Le parti Les Républicains réunit plusieurs candidats potentiels de la droite à l'élection présidentielle, sans Xavier Bertrand, pour tenter de s'entendre en amont du scrutin

Le parti Les Républicains réunit plusieurs candidats potentiels de la droite à l'élection présidentielle, sans Xavier Bertrand, pour tenter de s'entendre en amont du scrutin - bertrand GUAY © 2019 AFP

Les Républicains ne parviennent toujours pas à se mettre d'accord sur le mode de désignation de leur candidat. Entre primaire ouverte et candidat qui s'imposerait par les sondages, leur coeur balance.

La fumée blanche n'est pas pour demain. Réunis à nouveau en comité exécutif, LR peine encore à se mettre d'accord sur la façon de désigner le candidat de la droite pour 2022.

A l'heure actuelle, Valérie Pécresse, Eric Ciotti, Philippe Juvin, Denis Payre et Michel Barnier sont candidats à la primaire. Xavier Bertrand, lui, refuse toujours de participer à la compétition.

A la sortie de cette réunion ce mardi, Christian Jacob, le patron du parti, a précisé les deux options sur la table.

Option 1: organiser une primaire ouverte

Le député de Seine-et-Marne a confirmé ce mardi matin l'option la plus probable, celle d'un "système ouvert aux militants, adhérents et sympathisants qui accepteront de figurer dans le fichier du vainqueur".

C'est le scénario privilégié par la favorite de la primaire, Valérie Pécresse.

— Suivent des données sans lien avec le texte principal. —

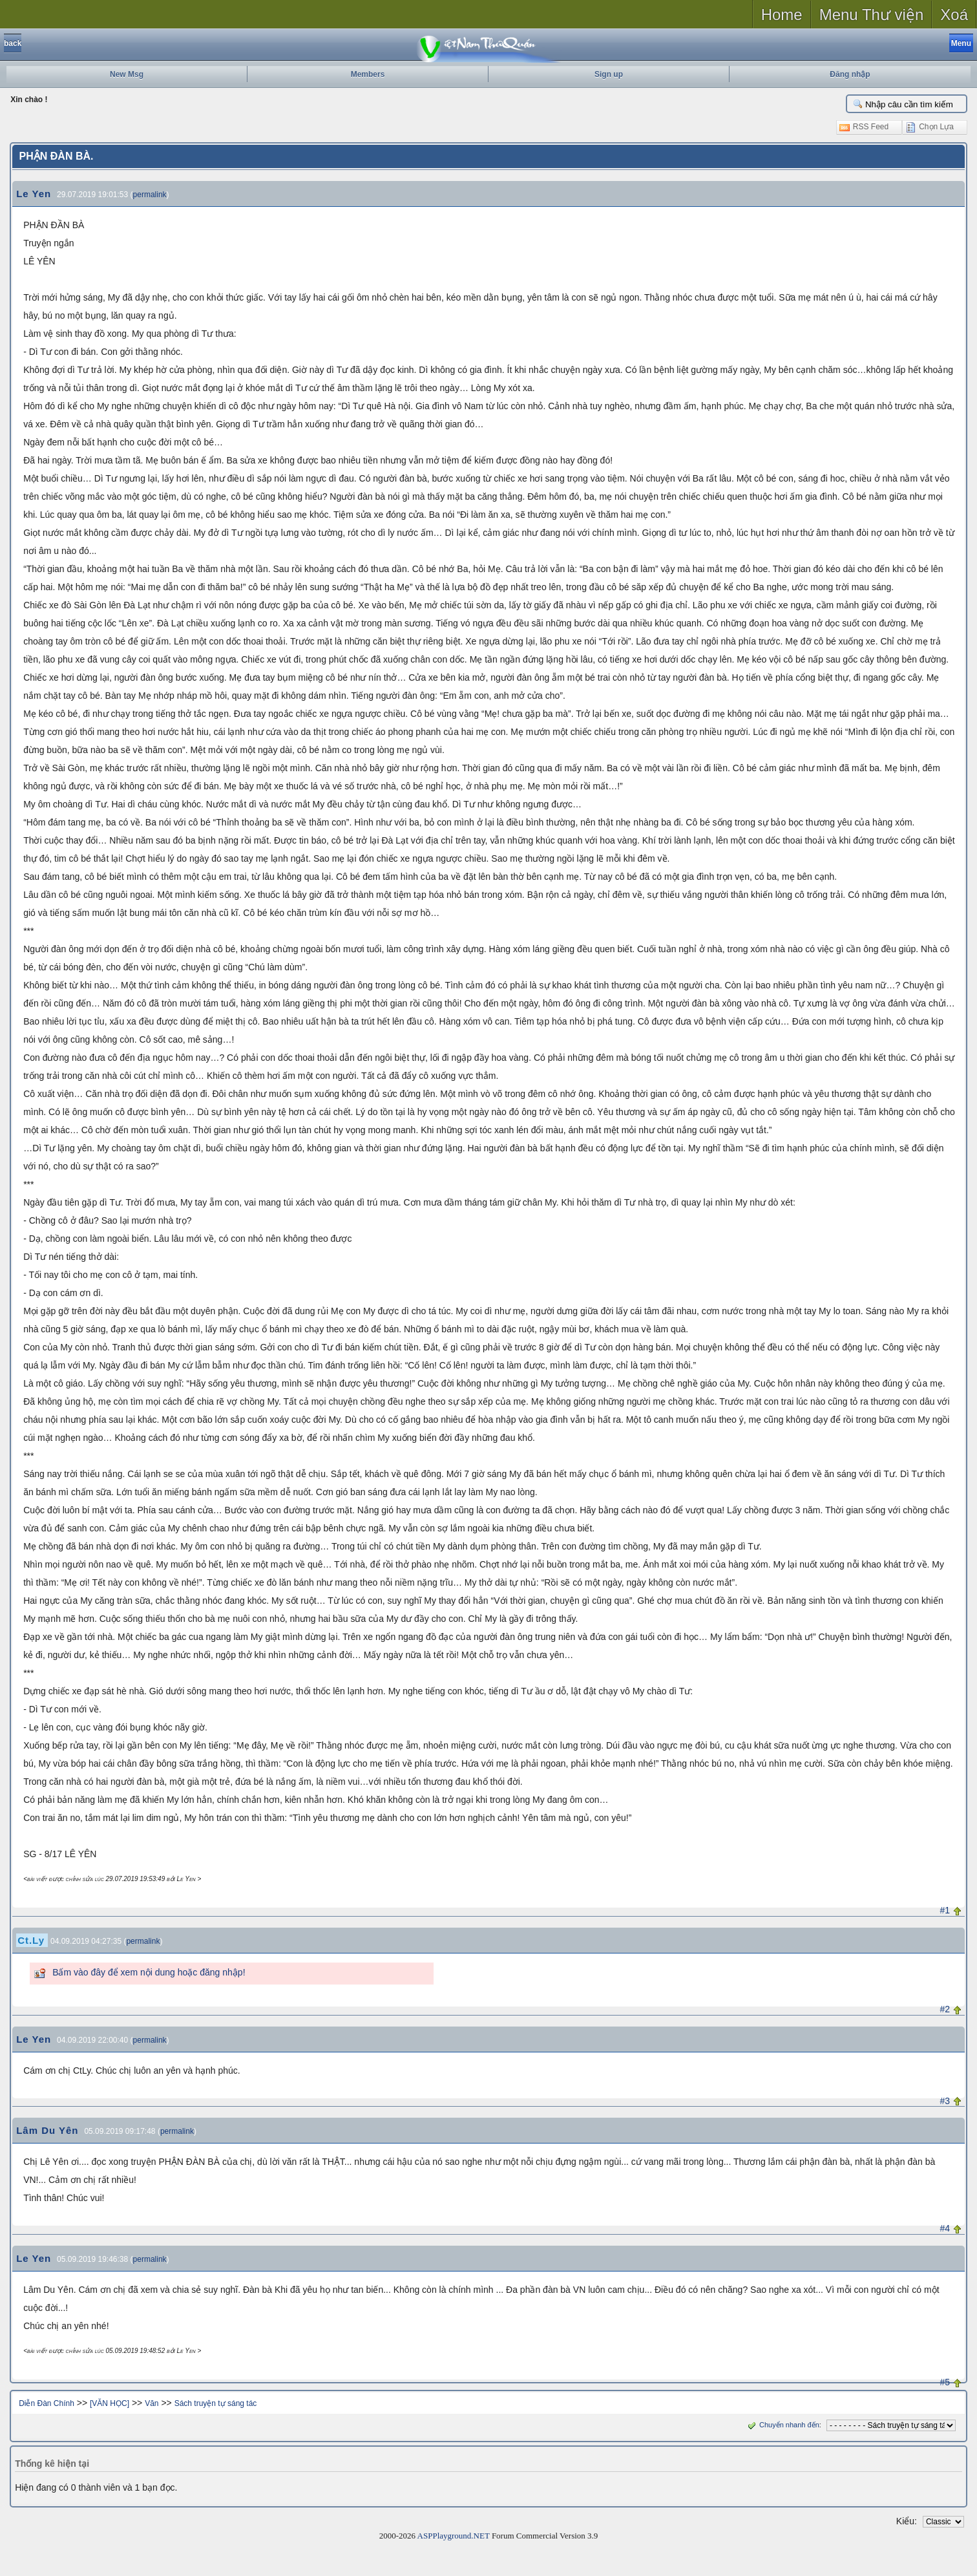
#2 (945, 2009)
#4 (945, 2228)
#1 (945, 1910)
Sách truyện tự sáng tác (215, 2403)
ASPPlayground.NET (453, 2535)
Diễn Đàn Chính (46, 2403)
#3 (945, 2101)
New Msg (126, 74)
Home (782, 14)
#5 (945, 2382)
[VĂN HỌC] (109, 2403)
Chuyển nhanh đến (782, 2425)
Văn (151, 2403)
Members (368, 74)
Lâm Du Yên (47, 2130)
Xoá (954, 14)
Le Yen (33, 193)
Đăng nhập (850, 74)
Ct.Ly (31, 1940)
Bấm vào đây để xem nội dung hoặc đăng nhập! (148, 1972)
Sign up (608, 74)
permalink (150, 194)
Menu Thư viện (871, 14)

"Il ne faut pas avoir peur de la primaire. (...) Elle nous donnera de l'élan, je ne crois pas à la désignation d'un candidat dans des arrières-boutiques partisanes", a estimé la présidente de la Région Ile-de-France sur BFM dimanche dernier.

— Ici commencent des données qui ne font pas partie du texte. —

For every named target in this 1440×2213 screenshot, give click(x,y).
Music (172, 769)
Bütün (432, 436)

Option 2: désignation du candidat en congrès

Certains à droite redoutent que les candidats ne s'entre-déchirent, à l'instar de Rachida Dati.

"Je ne comprends pas notre précipitation. Je serais plutôt favorable à ce que chacun fasse campagne et que l'on se retrouve derrière un seul candidat en janvier", explique la maire du 7ème arrondissement de Paris au Parisien.

Christian Jacob propose donc un second scénario: celui d'un "congrès des militants qui voteront et désigneront" le candidat.

Cette possibilité a la faveur des soutiens de Xavier Bertrand, lui donnant encore du temps pour progresser dans les sondages et espérer s'imposer, sans passer par la procédure de désignation interne.

Le dirirgeant des LR, plutôt opposé au principe de la primaire il y a encore quelques semaines, tente aujourd'hui de concilier les deux possibilités. "Les deux systèmes ont leurs avantages et leurs inconvénients", a t-il avancé auprès de BFMTV.

Le dernier mot reviendra aux militants, qui voteront le 25 septembre lors de leur congrès pour l'une ou l'autre des deux options.